Every school in the district will display signs and make information available with the hope of attracting qualified people to address an ongoing shortage in substitutes, the school system said.
“We recognize this shortage has been hard on our employees, and we are optimistic that we can begin to increase our substitute teacher pool to help ease the load,” Superintendent Joe Murphy said in a statement. “With more people receiving the COVID vaccination, and many people in need of employment, we want to encourage them to consider taking on the rewarding position of being a substitute teacher for the remainder of this school year and into the next.”
The system has increased its pool of substitute registrants by 100 since the beginning of the year, but more people are still needed to address the shortage, the district said.
The pandemic has worsened a persistent challenge for the system because of a high absence rate of teachers due to teachers testing positive for the virus or being forced to quarantine following close contact with someone who tested positive, according to the district.
At the same time, fewer people have signed up for the substitute teacher pool, according to the release.
“Over the past five years, we were able to cover about 95 percent of all our teacher absence days with qualified substitutes in the classroom,” Livingston Schools Human Resource Director Bruce Chaffin said. “This school year, that coverage rate did drop because of the COVID pandemic.
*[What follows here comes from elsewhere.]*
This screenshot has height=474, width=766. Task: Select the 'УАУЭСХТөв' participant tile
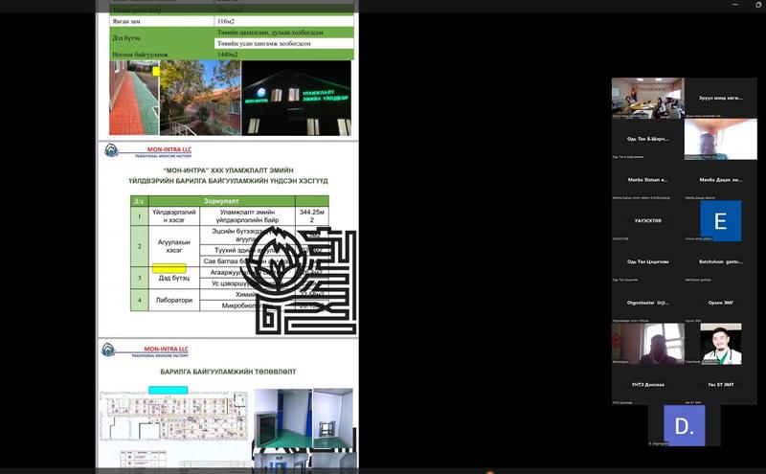pos(647,221)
That has not meant that classes have not been covered, as our district has utilized all our resources to ensure that each class has been filled with quality instructors.”
More than 300 faculty, staff and volunteers from Livingston’s 47 schools have tested positive for COVID-19 since the Louisiana Department of Health began tracking coronavirus cases in schools near the end of October, tied for the seventh-highest in the state. More than 800 students have tested positive for the virus during that same time period, according to LDH.
Murphy is among the faculty that have come down with the virus, announcing a positive test in December.
No cases among Livingston faculty, staff and volunteers have been reported this month, according to LDH.
Livingston Parish as a whole has struggled to combat the pandemic.
Parish officials have struggled to address parish-wide testing rates that are some of the lowest in Louisiana, noting the low figures could be attributed to a large population seemingly disinterested in getting tested for the virus.
In a boost to Livingston Schools’ challenge of staffing its classrooms amid the pandemic, the system became one of the first school systems in the state to receive and administer its own doses of the coronavirus vaccine a little over two weeks ago.
The system’s team of 27 nurses administered the first dose of the Pfizer/BioNTech vaccine to nearly 700 employees of the schools. Those employees will receive their second dose of the vaccine from the school system on March 31 and April 1, spokeswoman Delia Taylor said.
People interested in substituting in Livingston Schools can sign up on the system’s website.
The system pays substitutes at a daily rate that rises with the level of education the substitute has, according to the release.
“Our primary goal is to ensure our students are safe and that learning does not ever stop,” Chaffin said.